Les élus locaux craignent un impact négatif sur l’emploi et les projets commerciaux déjà en cours sur le secteur. Demain, tous les regards se tourneront vers la région. Pour le moment, sa présidente, Valérie Pécresse (LR), botte en touche, réservant son avis au 26 juin, une fois terminée la synthèse des auditions de la région.
Des milliers d’emplois cannibalisés, selon une étude
Mille quatre cents créations nettes d’emplois contre 11 800 annoncées, 250 M€ d’impact sur le PIB au lieu de 1,8 Md€ promis… L’étude du cabinet McKinsey, dont nous avons pris connaissance, bat en brèche les promesses de retombées économiques affichées par les promoteurs d’EuropaCity. Le choix de ce prestigieux cabinet international ne tient pas du hasard : les commanditaires de l’étude — Paris, Terres d’Envol* et les centres commerciaux du secteur, qui l’ont financée —, voulaient écarter tout soupçon d’amateurisme.
McKinsey est parti des hypothèses du maître d’ouvrage, en les croisant à d’autres données, confidentielles et publiques, à l’horizon 2030.

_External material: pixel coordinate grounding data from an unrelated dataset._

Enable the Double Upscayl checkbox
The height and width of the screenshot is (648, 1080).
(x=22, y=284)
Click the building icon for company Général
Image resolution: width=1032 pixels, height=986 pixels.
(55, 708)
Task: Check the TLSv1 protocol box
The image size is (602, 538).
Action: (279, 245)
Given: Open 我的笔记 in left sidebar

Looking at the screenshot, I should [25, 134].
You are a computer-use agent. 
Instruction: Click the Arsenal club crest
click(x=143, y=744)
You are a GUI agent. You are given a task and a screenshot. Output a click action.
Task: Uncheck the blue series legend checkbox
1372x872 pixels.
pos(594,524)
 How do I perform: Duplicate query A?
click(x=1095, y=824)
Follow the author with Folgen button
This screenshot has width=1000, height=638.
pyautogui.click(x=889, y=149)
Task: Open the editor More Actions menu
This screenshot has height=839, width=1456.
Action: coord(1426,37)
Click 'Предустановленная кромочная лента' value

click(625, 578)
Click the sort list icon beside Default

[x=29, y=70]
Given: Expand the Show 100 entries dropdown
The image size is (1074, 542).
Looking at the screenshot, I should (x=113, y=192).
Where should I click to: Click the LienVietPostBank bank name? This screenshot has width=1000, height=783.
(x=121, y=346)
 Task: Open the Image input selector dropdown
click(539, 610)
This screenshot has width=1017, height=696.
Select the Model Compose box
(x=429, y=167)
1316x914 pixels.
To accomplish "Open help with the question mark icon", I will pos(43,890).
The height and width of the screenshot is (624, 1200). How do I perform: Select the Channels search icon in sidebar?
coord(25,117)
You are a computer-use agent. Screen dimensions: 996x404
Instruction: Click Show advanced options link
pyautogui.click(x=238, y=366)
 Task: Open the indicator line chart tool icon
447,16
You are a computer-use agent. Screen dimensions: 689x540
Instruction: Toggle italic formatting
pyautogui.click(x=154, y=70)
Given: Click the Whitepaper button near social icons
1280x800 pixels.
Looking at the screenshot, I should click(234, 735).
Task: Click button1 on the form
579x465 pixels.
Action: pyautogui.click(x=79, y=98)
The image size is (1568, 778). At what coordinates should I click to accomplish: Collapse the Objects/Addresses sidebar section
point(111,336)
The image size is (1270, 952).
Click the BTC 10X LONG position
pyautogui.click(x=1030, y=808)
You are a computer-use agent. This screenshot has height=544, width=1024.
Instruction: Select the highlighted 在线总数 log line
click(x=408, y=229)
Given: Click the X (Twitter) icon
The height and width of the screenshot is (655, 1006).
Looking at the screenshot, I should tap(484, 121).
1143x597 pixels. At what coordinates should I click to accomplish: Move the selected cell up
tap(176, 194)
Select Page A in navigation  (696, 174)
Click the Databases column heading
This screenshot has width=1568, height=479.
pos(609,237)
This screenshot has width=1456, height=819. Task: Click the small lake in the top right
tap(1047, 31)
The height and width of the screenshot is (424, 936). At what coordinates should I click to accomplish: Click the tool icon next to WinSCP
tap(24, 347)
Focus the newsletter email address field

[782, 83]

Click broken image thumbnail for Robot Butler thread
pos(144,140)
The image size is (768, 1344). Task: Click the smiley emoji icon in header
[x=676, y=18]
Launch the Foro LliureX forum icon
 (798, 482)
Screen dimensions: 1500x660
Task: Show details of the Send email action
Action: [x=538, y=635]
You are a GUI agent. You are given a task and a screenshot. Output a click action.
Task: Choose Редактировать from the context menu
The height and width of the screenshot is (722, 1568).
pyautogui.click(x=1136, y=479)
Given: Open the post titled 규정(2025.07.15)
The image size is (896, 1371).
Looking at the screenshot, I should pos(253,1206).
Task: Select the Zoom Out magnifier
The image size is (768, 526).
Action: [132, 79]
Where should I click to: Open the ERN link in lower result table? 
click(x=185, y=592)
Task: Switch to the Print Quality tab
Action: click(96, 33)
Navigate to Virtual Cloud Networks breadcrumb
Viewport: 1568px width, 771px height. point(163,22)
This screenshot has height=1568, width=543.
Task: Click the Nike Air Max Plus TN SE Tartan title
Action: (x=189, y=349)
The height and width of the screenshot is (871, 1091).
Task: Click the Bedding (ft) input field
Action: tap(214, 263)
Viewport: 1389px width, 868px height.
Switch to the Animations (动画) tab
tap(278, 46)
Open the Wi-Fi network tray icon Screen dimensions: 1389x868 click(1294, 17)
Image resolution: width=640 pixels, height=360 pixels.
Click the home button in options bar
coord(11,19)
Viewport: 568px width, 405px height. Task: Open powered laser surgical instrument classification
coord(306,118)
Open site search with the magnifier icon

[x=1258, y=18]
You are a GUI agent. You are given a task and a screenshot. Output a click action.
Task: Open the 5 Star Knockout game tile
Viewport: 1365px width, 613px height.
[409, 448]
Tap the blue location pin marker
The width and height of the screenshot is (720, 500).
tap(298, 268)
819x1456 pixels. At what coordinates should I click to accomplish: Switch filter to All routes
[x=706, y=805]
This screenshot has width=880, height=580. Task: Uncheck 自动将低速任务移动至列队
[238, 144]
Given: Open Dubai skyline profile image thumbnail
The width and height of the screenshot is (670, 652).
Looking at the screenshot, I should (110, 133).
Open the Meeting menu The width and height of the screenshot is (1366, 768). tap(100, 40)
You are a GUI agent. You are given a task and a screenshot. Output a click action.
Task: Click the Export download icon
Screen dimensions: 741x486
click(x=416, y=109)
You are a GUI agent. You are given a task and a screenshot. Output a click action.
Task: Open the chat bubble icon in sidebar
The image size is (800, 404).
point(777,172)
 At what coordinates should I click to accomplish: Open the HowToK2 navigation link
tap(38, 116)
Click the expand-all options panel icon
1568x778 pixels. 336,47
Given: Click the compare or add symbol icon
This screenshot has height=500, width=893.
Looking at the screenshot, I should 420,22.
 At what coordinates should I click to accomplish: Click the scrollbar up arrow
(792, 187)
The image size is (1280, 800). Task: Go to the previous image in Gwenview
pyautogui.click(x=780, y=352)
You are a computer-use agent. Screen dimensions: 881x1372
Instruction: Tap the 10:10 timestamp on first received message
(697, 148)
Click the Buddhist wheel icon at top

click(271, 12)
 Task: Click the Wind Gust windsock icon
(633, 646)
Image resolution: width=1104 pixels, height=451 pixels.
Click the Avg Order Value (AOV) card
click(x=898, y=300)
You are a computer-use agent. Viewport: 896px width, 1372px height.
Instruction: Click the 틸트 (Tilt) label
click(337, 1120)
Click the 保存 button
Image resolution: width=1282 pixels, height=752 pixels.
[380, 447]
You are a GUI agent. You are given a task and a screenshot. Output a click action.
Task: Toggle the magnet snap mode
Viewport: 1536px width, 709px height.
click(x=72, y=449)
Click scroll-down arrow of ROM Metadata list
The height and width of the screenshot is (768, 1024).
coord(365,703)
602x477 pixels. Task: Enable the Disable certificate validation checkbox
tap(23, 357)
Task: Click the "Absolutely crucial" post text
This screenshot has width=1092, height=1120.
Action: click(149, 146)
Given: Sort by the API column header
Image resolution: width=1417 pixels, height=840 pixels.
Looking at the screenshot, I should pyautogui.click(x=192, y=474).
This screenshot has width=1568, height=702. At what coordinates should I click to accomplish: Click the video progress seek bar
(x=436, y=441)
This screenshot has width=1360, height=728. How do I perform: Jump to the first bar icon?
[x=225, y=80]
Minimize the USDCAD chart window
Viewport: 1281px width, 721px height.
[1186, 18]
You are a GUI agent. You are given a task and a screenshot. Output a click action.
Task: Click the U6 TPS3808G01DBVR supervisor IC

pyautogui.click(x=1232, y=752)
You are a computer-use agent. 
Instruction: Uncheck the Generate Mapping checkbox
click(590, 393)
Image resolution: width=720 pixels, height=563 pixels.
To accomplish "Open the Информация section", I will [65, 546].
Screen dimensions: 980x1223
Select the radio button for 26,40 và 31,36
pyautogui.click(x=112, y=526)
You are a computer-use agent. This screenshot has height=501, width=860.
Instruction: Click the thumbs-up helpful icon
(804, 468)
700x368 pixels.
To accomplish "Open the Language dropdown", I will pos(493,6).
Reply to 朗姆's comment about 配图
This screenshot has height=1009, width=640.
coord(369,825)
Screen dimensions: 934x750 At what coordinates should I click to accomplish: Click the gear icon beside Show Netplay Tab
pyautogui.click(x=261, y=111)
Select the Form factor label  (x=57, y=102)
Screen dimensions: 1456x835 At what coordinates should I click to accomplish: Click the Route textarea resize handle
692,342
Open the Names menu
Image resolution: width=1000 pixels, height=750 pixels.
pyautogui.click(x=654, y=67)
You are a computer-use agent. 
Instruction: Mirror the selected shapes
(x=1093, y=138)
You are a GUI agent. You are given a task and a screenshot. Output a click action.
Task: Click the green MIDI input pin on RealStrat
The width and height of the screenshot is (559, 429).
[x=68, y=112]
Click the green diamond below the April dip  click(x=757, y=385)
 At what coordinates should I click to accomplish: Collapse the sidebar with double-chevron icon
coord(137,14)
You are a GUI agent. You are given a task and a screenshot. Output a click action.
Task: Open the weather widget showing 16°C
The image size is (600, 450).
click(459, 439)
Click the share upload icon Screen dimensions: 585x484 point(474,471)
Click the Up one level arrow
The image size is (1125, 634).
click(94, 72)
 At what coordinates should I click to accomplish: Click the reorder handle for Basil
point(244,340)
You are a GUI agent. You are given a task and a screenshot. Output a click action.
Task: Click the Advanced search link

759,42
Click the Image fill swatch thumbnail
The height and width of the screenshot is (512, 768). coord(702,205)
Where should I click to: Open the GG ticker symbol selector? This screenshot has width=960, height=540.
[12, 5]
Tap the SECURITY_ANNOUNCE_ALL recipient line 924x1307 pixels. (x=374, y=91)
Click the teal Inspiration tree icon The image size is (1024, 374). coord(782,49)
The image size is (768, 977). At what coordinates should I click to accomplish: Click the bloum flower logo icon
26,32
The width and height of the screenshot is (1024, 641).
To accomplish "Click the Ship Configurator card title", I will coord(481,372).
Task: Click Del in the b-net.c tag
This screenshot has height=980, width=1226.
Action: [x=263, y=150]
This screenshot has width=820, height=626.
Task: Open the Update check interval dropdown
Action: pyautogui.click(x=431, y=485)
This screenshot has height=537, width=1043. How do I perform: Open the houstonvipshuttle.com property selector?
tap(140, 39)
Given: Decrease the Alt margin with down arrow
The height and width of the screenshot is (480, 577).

« Si un centre commercial s’installe, les gens ne vont pas avoir par magie 30 % de pouvoir d’achat en plus. Ils vont reporter une partie de leurs achats », résume un technicien. L’étude met en lumière un « effet d’assèchement d’autant plus fort que l’offre d’EuropaCity est attractive ». Quant aux 4 200 emplois annoncés en phase de construction, ils seraient plus proches, selon l’étude, de 2 500. Des répercussions lourdes seraient à craindre, toujours selon l’étude : 1,1 Md€ du chiffre d’affaires serait capturé par EuropaCity au préjudice d’autres équipements, 250 M€ au détriment des centres commerciaux de la zone proche et 100 M€ au détriment des équipements de loisirs, soit une possible perte de 5 % de chiffre d’affaires pour Disneyland Paris à Chessy (en Seine-et-Marne) et pour le parc Astérix de Plailly (Oise), avance l’étude.
N’ayant pas eu connaissance de cette étude, EuropaCity n’était pas en mesure de réagir hier. « La Dirrecte (Direction régionale des entreprises, de la concurrence, de la consommation, du travail et de l’emploi) a audité et validé le nombre de 10 à 12 000 emplois », précise toutefois Christophe Dalstein, directeur d’EuropaCity, qui sait qu’un complément d’expertise réalisé à la demande de la Commission nationale du débat public doit lui aussi être divulgué ce jeudi.
* Groupement de huit villes de Seine-Saint-Denis ; Tremblay-en-France, Aulnay-sous-Bois, Sevran, Le Bourget, Drancy, Dugny, le Blanc-Mesnil et Villepinte.